Research has called attention to the potential for the Stryker Tritanium Acetabular Shell to loosen. In some cases, patients have had to undergo revision surgery to correct the situation. (1) (2)

Some orthopedic researchers are recommending doctors should monitor closely all their patients for cup loosening or patient symptoms if they have received a Stryker Tritanium Acetabular Shell as part of their hip replacement procedure. (3)

No Stryker Hip Replacement Recall Despite Defect

Research suggests the coating on the Tritanium shell components, known as “Particle Sintered Foam,” used in this hip implant model may be failing to integrate adequately with the acetabular bone.

If you received a Stryker Tritanium Acetabular Shell and have experienced any of these complications with your hip replacement system, we invite you to contact Weitz & Luxenberg:

  • Loosening of the hip shell component.
  • Failure of the hip shell component due to loosening of the acetabular shell.
  • Hip replacement revision surgery due to loosening of the acetabular shell.
  • Recommendation for revision surgery due to loosening of the system shell.

Despite these issues that patients are experiencing, no recall has been issued by the manufacturer or the U.S. Food and Drug Administration (FDA) for the Stryker Tritanium Acetabular Shell.

Even though neither the FDA nor the manufacturer have issued a recall, you may be able to pursue legal restitution for any pain and suffering or expenses you are facing as a result of these acetabular shells.

Complications with the Tritanium Stryker Acetabular Cup

In addition to literature describing Tritanium acetabular cup loosening, adverse event reports describing acetabular loosening in patients with Tritanium acetabular cups exist in the FDA’s Manufacturer and User Facility Device Experience (MAUDE) database. (4) (5) (6) (7) (8) (9)

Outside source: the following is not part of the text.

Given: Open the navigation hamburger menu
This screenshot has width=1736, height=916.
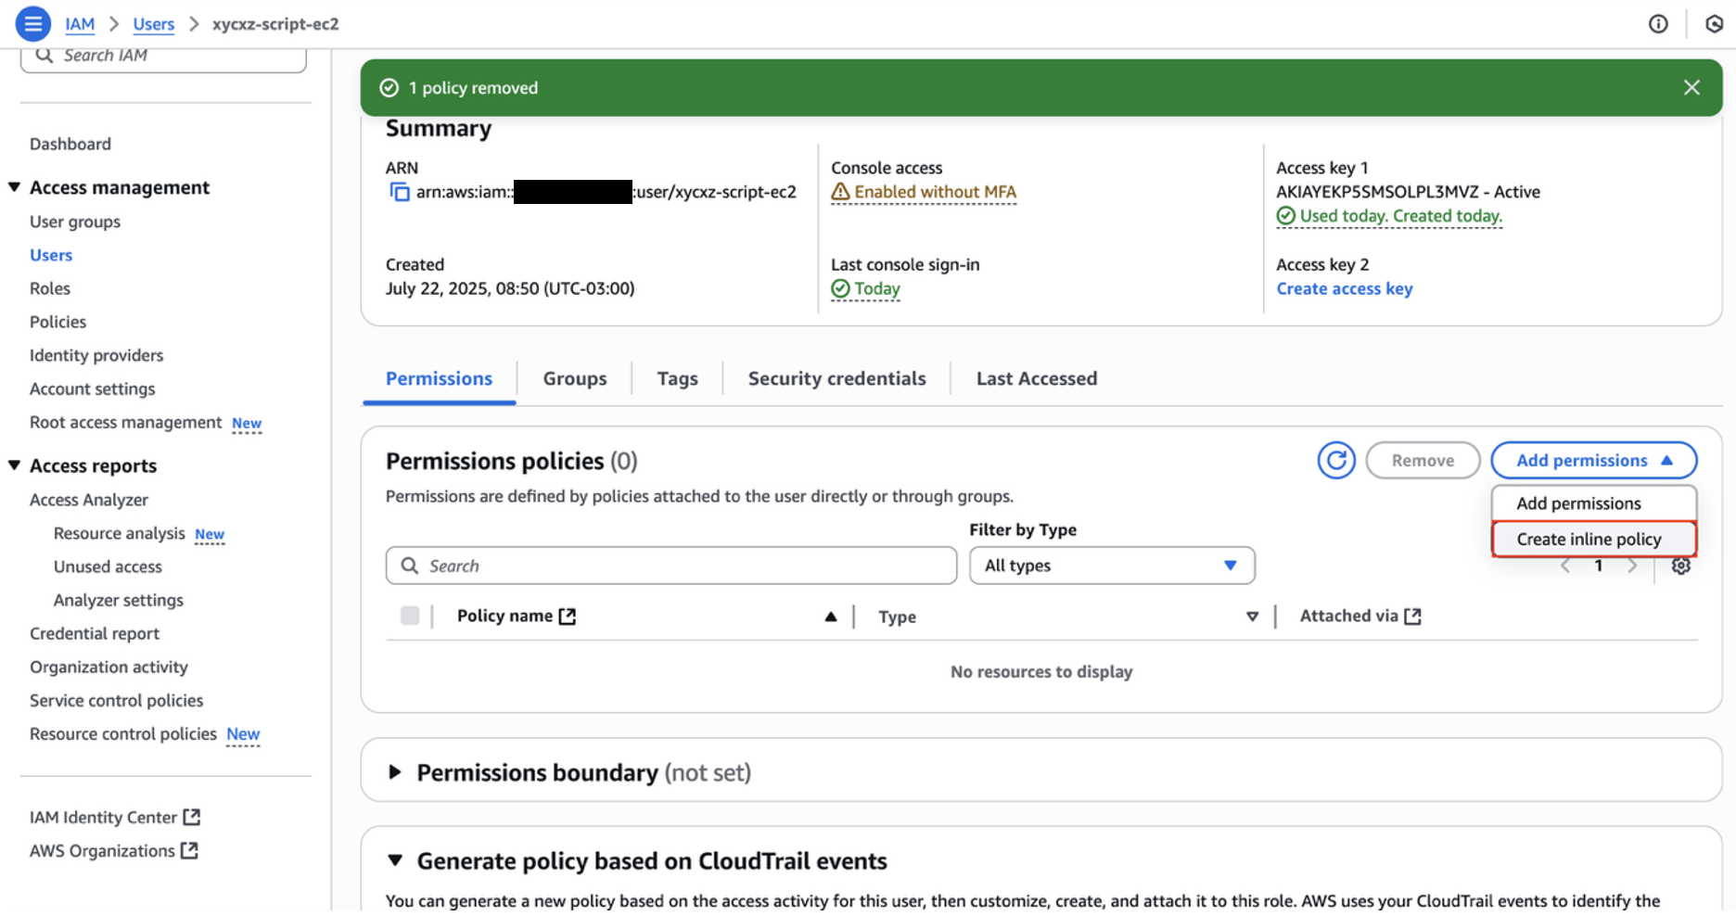Looking at the screenshot, I should click(32, 23).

In one study, more than a third of patients who had been implanted with a Tritanium acetabular shell showed signs of radiolucencies around the implant in the pelvis and sclerotic changes in the bone in the hip joint after just one year of having the implant. (10)

These results suggest that these patients, who were all implanted with a Tritanium Primary Acetabular Component, may display “evidence of clinical deterioration and component loosening” over time. These findings suggest the Stryker Tritanium cup is failing to achieve bony ingrowth with patients’ acetabulum (pelvic bone). (11)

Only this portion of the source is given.